◆ EXERCISE DATA ◆
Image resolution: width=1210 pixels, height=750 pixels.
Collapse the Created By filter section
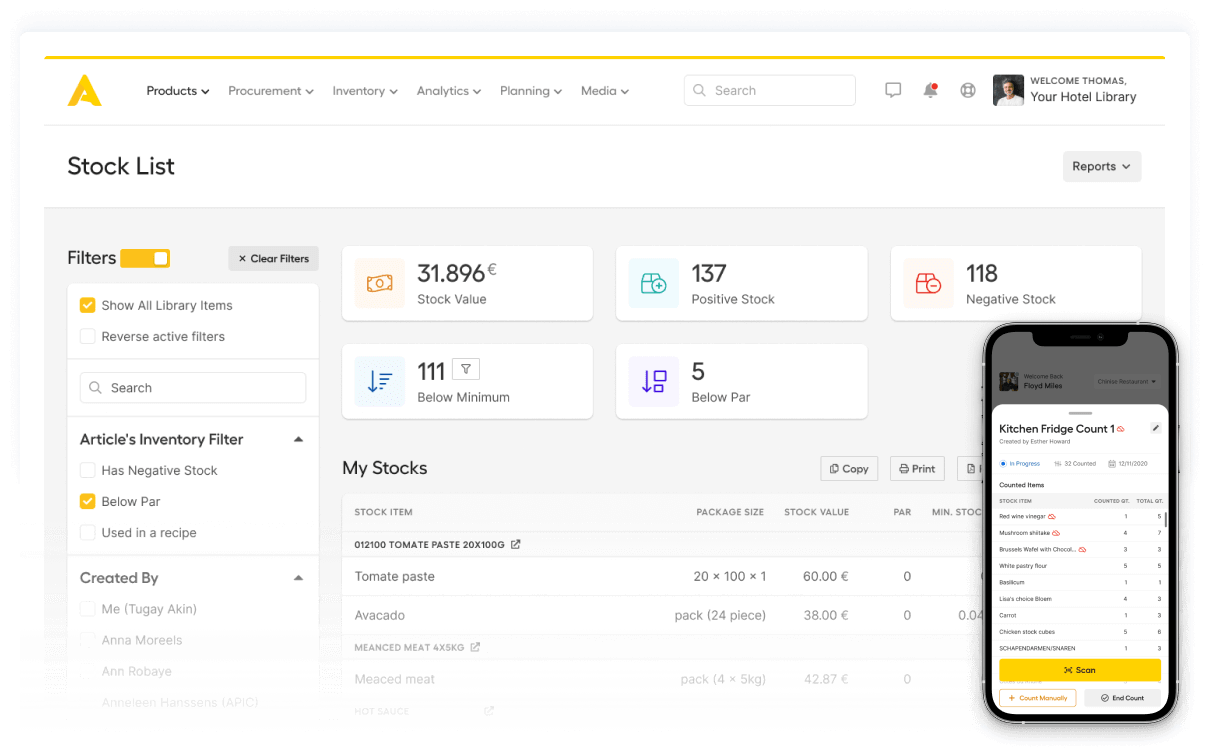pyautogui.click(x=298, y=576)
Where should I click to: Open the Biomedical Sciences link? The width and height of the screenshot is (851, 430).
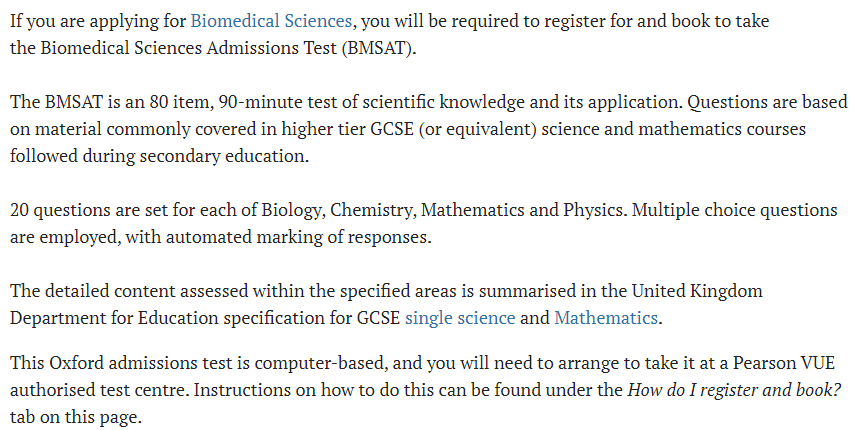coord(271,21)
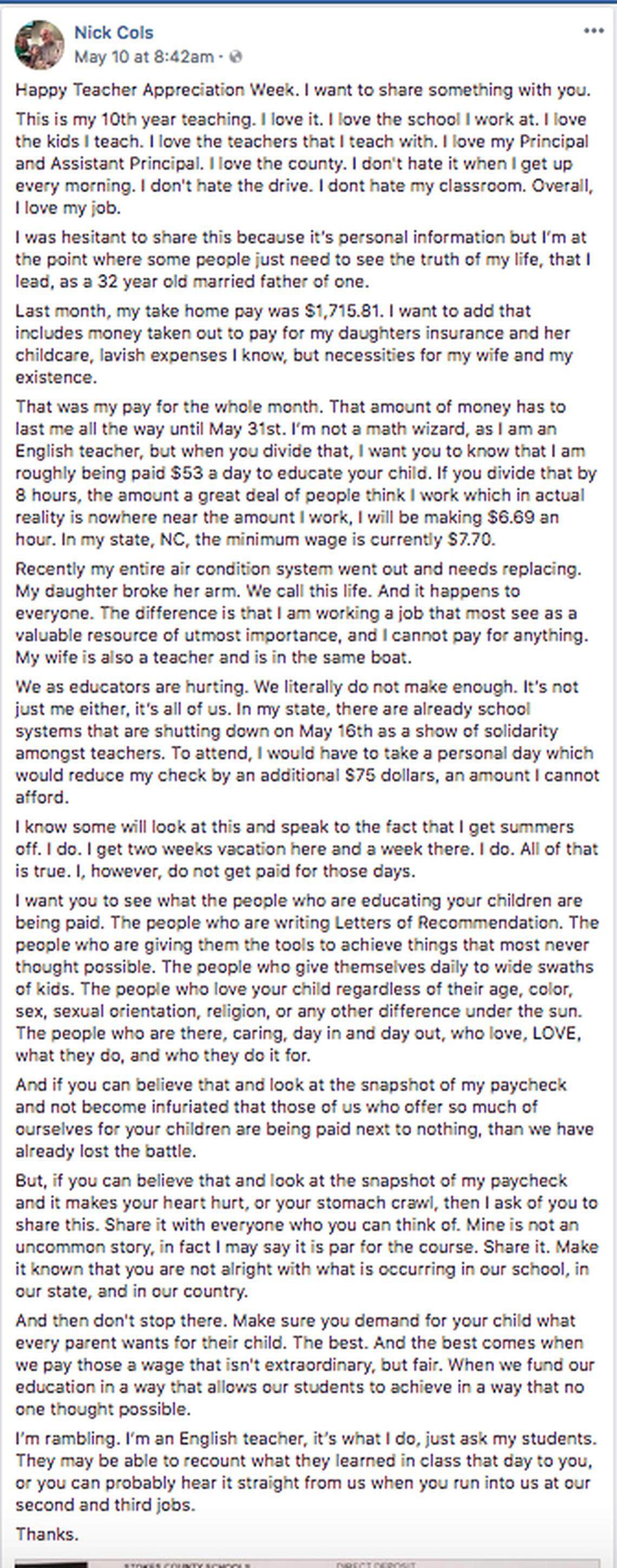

◆ AIM OF THE EXERCISE ◆
Would you give the entries above again verbatim, omitting the images they contain?

◆ RESPONSE AREA ◆
Image resolution: width=1210 pixels, height=750 pixels.
Collapse the Created By filter section
pyautogui.click(x=298, y=576)
Where should I click to: Open the Biomedical Sciences link? The width and height of the screenshot is (851, 430).
coord(271,21)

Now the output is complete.